Times Spent Outdoors: Priceless!
We certainly were the lucky ones, in so many ways:
Obviously some of you don’t fall in this age group but your parents and/or your grandparents do and this will help you appreciate what they endured in their lifetime.
Interesting Facts:
IF you were born in the 1930s to the mid 40s - you exist as a very special age group.
You are the smallest group of children born since the early 1900s.
You are the last generation, climbing out of the depression, who can remember the winds of war and the impact of a world at war which rattled the structure of our daily lives for years.
You are the last to remember ration books for everything from gas to sugar to shoes to stoves.
You saved tin foil and poured fat into tin cans.
You saw cars up on blocks because tires weren't available.

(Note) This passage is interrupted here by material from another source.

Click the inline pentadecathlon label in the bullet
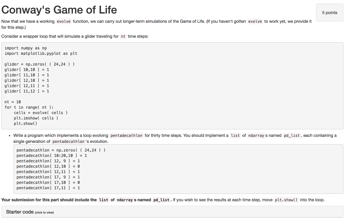126,135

You can remember milk being delivered to your house early in the morning and placed in the “milk box” on the porch.
You are the last to see the gold stars in the front windows of grieving neighbors whose sons died in the War.
You saw the 'boys' home from the war, build their little houses.

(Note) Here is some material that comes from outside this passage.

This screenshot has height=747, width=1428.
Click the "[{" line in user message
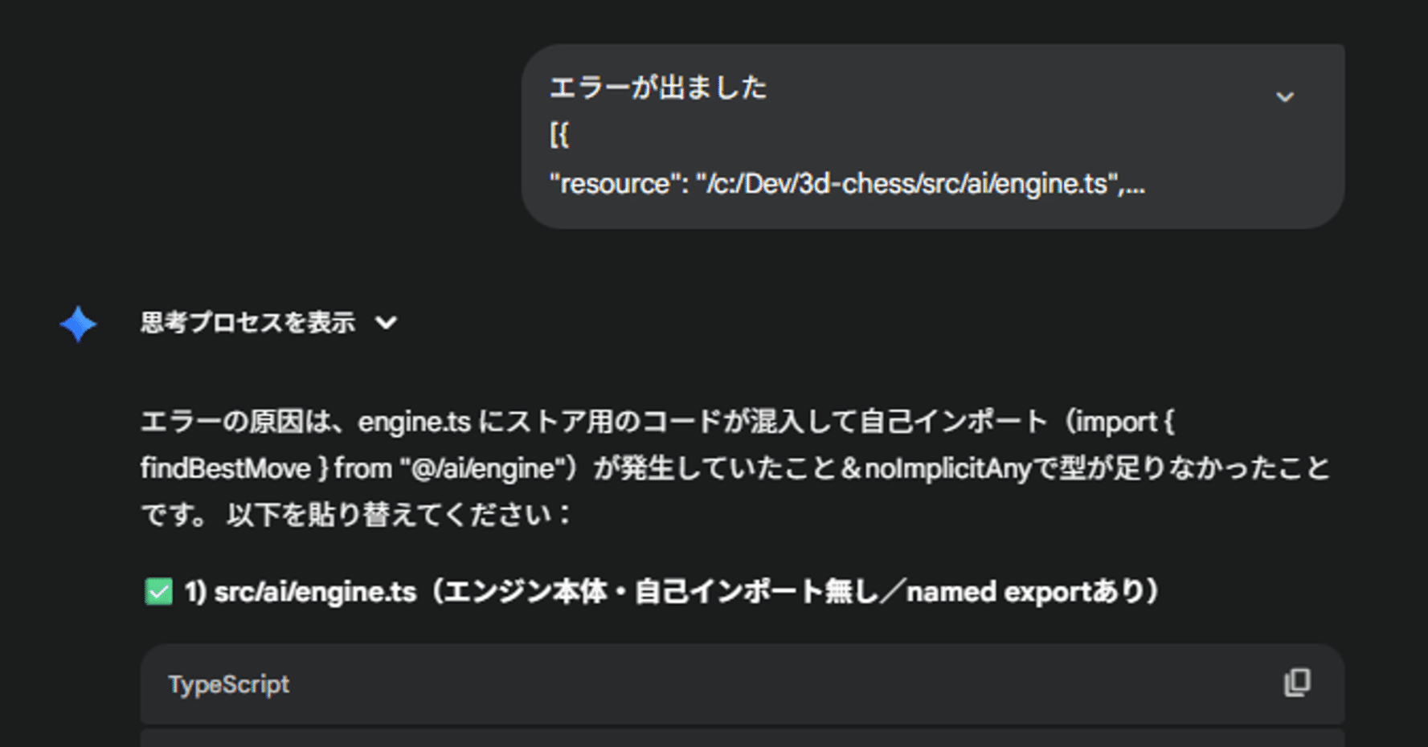[559, 135]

You are the last generation who spent childhood without television; instead, you imagined what you heard on the radio.
With no TV, you spent your childhood "playing outside”
There was no little league.
There was no city playground for kids.
The lack of television in your early years meant that you had little real understanding of what the world was like.
On Saturday afternoons, the movies gave you newsreels sandwiched in between westerns and cartoons.
Telephones were one to a house, often shared (party lines) and hung on the wall in the kitchen (no cares about privacy).
Computers were called calculators, they were hand cranked; typewriters were driven by pounding fingers, throwing the carriage, and changing the ribbon.
The 'INTERNET’ and ‘GOOGLE’ were words that did not exist.
Newspapers and magazines were written for adults and the news was broadcast on your radio in the evening by Gabriel Heatter and later Paul Harvey.
As you grew up, the country was exploding with growth.
The G.I. Bill gave returning Veterans the means to get an education and spurred colleges to grow.
VA loans fanned a housing boom.
Pent up demand coupled with new installment payment plans opened many factories for work.
New highways would bring jobs and mobility.
The Veterans joined civic clubs and became active in politics.
The radio network expanded from 3 stations to thousands.
Your parents were suddenly free from the confines of the depression and the war, and they threw themselves into exploring opportunities they had never imagined.
You weren't neglected, but you weren't today's all-consuming family focus.
They were glad you played by yourselves until the street lights came on.
They were busy discovering the post war world.
You entered a world of overflowing plenty and opportunity; a world where you were welcomed, enjoyed yourselves and felt secure in your future though depression poverty was deeply remembered.
Polio was still a crippler.
You came of age in the 50s and 60s.
The Korean War was a dark passage in the early 50s and by mid-decade school children were ducking under desks for Air-Raid training.
Castro in Cuba and Khrushchev came to power.
You are the last generation to experience an interlude when there were no threats to our homeland. The war was over and the cold war, terrorism, “global warming,” and perpetual economic insecurity had yet to haunt life with unease.
Only your generation can remember both a time of great war, and a time when our world was secure and full of bright promise and plenty.
You grew up at the best possible time, a time when the world was getting better…
You are "The Last Ones." More than 99 % of you are either retired or deceased, and you feel privileged to have “lived in the best of times!!!"